Я снял чайник с огня, звякал посудой, пил, ел. Ванька все спал как младенец — дышал ровно и даже улыбался во сне.
— Твоя фамилия Акилов? — спросил я, когда Ванька стал выгребать уголек для трубки.
— Брехня, — нахмурился Ванька. — Нет у меня никакой фамилии. На кой мне она, фамилия-то. Это за рекой, в Мокеве, далеко, там есть Акиловы.
— А Фильку с Митькой знаешь?
— Попрошаек-то? Как же: лодыри, пьяницы.
— А ты не тянешь, нет?
— Я?.. Я совсем другое дело. Я на свои пью. А те по всей местности первые воры.
— Как же без глаз воровать?
— Слепые они, да не вовсе. Видят, жулье, притворяются.
— Где они в такую беду попали?
— Мудрёное ли дело пьяному обгореть. А врут: на пожаре матка их маленькими сожгла.

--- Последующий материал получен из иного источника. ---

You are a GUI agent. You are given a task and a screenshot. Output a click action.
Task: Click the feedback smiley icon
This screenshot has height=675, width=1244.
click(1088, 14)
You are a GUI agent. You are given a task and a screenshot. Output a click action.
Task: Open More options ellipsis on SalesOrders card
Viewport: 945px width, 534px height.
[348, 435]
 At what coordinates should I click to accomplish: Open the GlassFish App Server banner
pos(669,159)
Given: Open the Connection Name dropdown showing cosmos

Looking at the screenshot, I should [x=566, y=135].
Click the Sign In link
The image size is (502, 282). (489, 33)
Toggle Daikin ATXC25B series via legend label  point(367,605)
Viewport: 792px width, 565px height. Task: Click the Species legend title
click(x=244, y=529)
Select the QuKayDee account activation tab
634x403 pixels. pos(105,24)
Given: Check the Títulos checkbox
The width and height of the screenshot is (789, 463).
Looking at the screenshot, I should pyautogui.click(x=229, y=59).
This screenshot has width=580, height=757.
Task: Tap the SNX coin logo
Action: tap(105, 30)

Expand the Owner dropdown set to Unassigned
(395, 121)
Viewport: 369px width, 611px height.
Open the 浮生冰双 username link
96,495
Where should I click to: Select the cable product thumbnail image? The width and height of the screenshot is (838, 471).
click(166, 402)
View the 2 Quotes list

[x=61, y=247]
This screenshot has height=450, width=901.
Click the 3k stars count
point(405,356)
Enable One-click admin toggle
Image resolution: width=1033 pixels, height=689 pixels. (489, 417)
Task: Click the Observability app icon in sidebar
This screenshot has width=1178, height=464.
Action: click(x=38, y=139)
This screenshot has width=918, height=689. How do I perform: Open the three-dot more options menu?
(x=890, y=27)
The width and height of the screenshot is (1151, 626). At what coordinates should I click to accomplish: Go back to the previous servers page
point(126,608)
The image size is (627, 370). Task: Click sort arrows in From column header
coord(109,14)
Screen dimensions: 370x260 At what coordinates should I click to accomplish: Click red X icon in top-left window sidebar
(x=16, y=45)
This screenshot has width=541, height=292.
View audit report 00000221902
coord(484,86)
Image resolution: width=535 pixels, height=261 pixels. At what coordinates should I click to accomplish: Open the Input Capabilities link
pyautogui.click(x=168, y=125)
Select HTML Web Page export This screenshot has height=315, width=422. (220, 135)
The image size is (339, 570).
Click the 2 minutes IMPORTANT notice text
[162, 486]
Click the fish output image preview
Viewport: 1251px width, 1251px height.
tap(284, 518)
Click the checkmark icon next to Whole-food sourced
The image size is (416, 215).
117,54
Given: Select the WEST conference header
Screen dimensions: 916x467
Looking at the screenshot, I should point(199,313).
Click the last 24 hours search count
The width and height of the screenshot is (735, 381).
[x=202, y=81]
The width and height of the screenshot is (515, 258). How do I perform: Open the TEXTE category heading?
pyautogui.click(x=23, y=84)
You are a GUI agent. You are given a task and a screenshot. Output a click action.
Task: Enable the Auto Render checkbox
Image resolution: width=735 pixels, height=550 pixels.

Ты не верь, голубок, что люди болтают. И мне не верь. Я спьяна иной раз такое плету, что и сам не знаю, откуда оно берется.
Мне хотелось спросить про Никиту из-за реки, но я не посмел. Да и к чему? Удивительно: изуродованные лица двух калек, плаксиво клянчащих под окнами, и необыкновенные заскорузлые болячки, какие-то багрово-синие, скрученные желваки на спине у Ваньки — я их видел и не понимал. Теперь понял.